The Great Tax Robbery is a must-read expose of the grubby underbelly of the UK tax avoidance industry. It’s a world in which corporate barristers advertise offshore scams, where corporate CEOs devise entire business plans around tax dodging, where high level collusion between government and tax dodgers results in ‘business-friendly’ laws that cost the country billions. It’s a complicated subject but, as you’d expect from a Private Eye journalist, Brooks is never dull to read. He writes with pace and conviction, a wry sense of humour and a sharp eye for the dark absurdity of the tax avoiders’ desperate tricks.
The book is also a trenchant defense of taxation as a tool for ensuring a just society. Brooks begins his book with a quotation from Oliver Wendall Homes: “I like paying taxes. With them I buy civilization.” And Brooks is clear to outline just what a fantastic bargain this deal is: “For every pound I earn I will pay around 7 pence for immediate access to professional healthcare for my family, 5 pence for my children’s education, 2 pence for living in relative security and 11 pence for pensions and social security for my compatriots.” Brooks shows that tax represents a cheaper and more efficient way to provide basic services than any private system ever devised. “If it were a club,” he writes, “only a fool would not join.”

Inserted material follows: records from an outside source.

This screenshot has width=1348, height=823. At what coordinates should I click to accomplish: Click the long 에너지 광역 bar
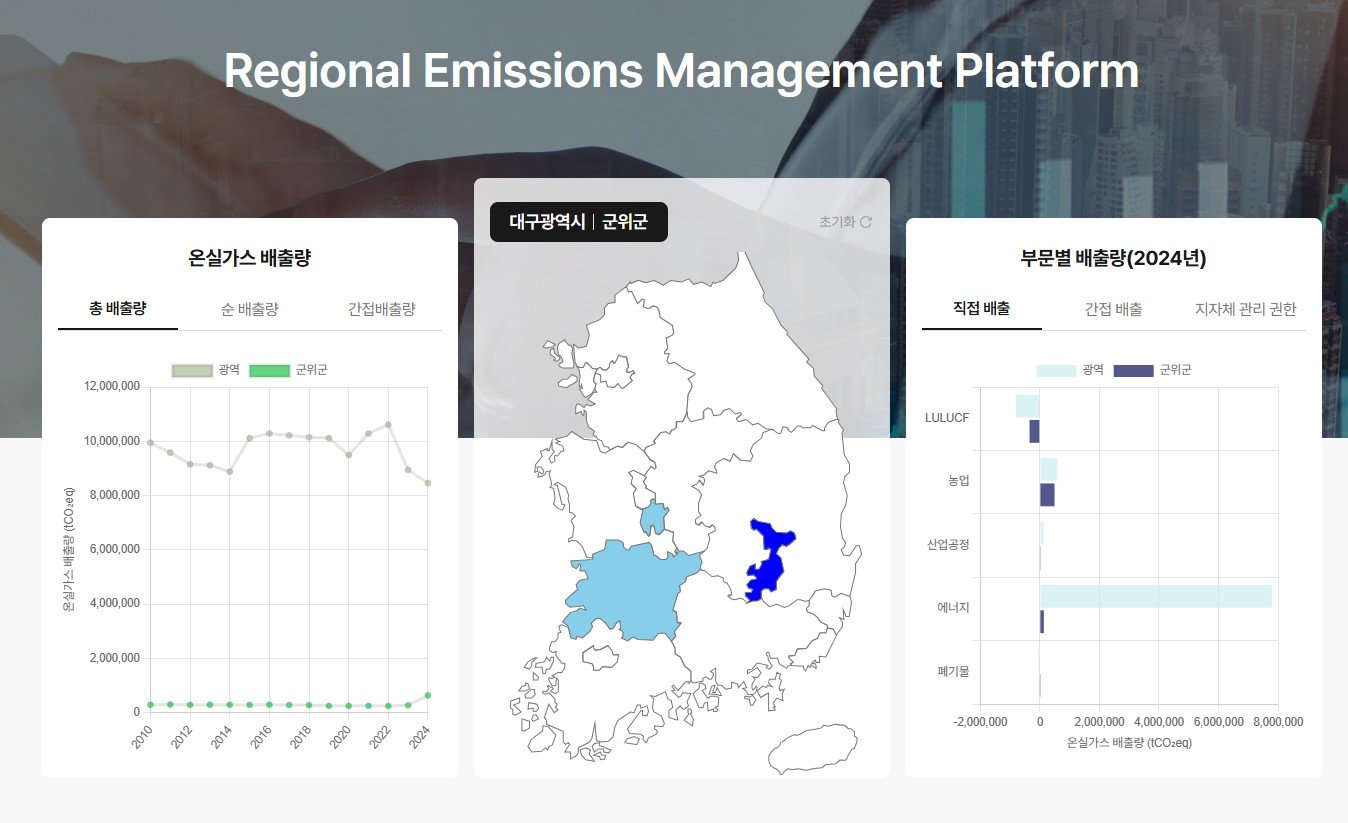point(1155,596)
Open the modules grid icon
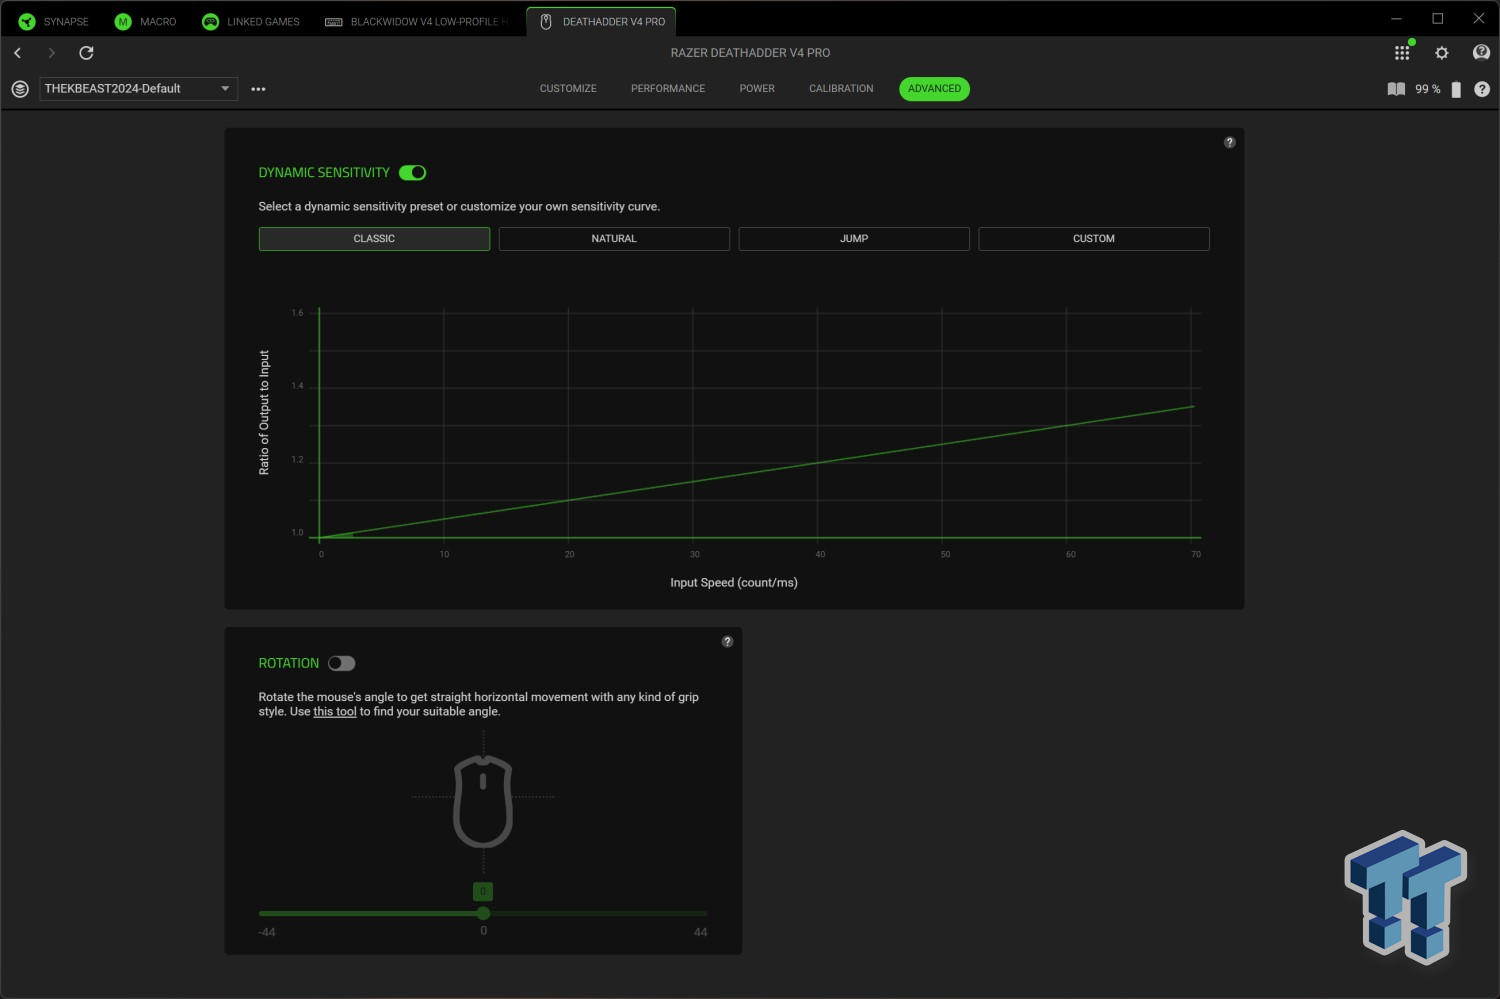 click(x=1402, y=53)
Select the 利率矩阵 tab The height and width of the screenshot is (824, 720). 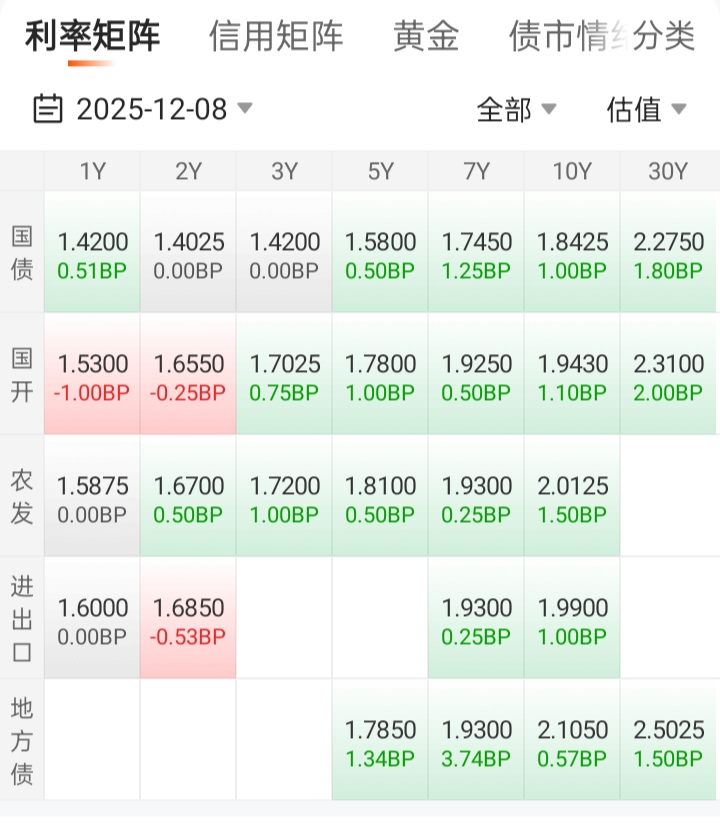click(92, 37)
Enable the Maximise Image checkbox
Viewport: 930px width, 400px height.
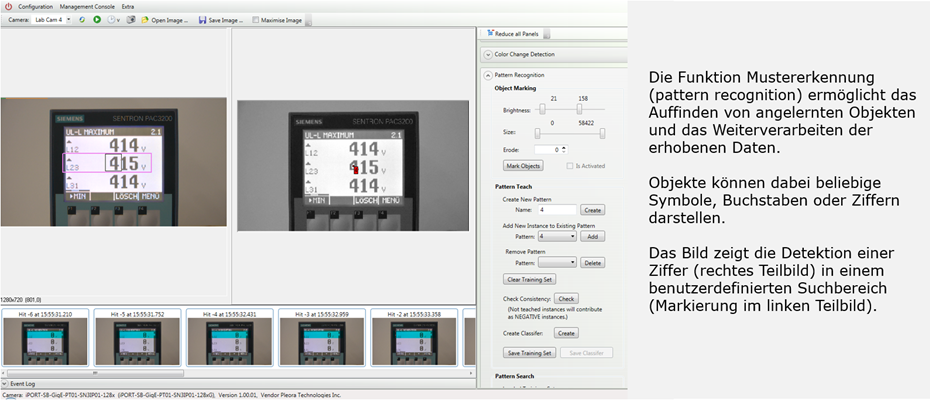click(256, 19)
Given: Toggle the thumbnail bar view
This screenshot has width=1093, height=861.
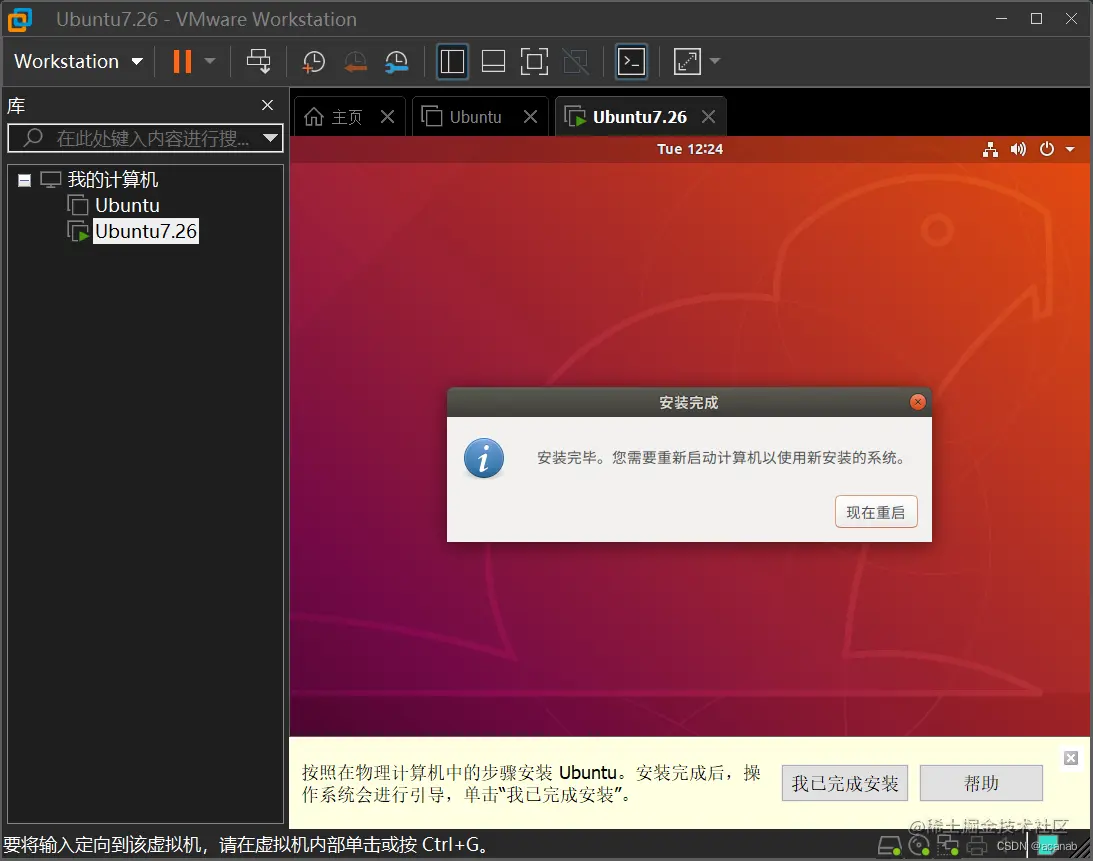Looking at the screenshot, I should [493, 61].
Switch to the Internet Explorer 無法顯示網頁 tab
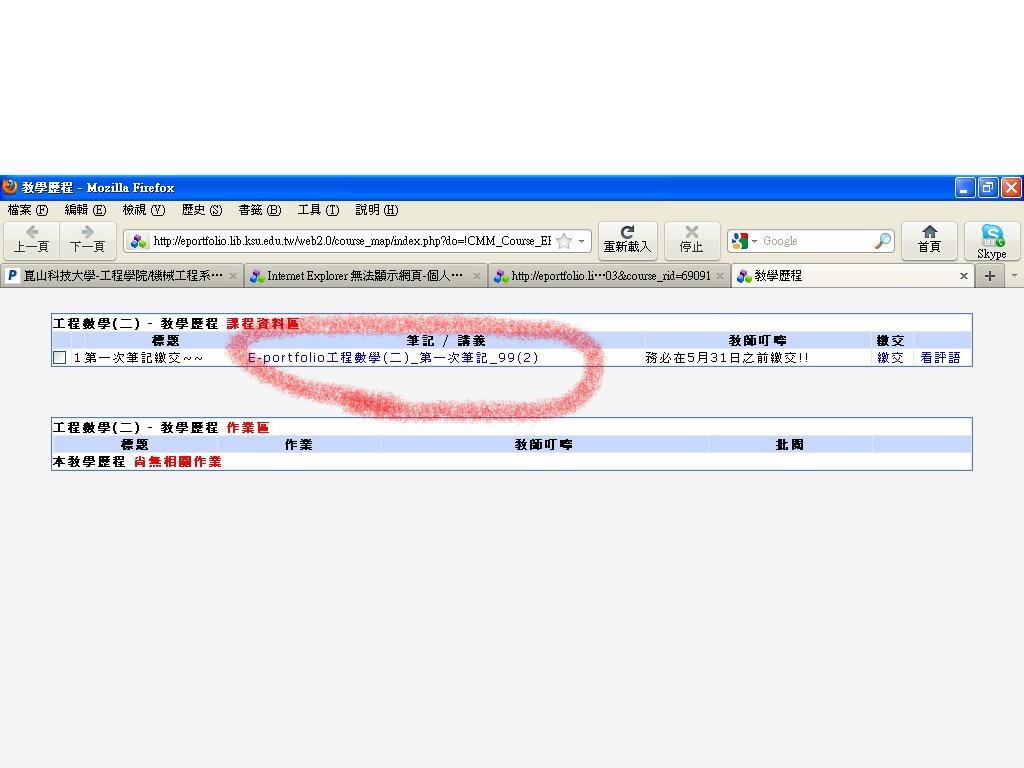The image size is (1024, 768). coord(364,276)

But the super wealthy are enjoying the benefits of the club without paying their membership fee. These spongers include not only rich individuals like Philip Green, Lord Rothermere (owner of the Daily Mail) and virtually every Premiership footballer, but also countless corporations that make money in our economy: Apple, Starbucks, Vodafone, Cadbury, Google, Boots, Nike, Barclays and too many others to name.
In an age of phone-hacking and tabloid celebrity obsession, Brooks' tireless work to expose some of the most scandalous corruption of our age is a beacon for what good investigative journalism can look like. It’s fair to say that without Brooks there would have been no UK Uncut and the secrets of the tax avoiders, and the government’s collusion with their mucky schemes, would have remained firmly in the shadows. The Great Tax Robbery is a call to arms for a tax system where we all pay our fair share: a reminder of what we’re fighting for, and who the enemy is.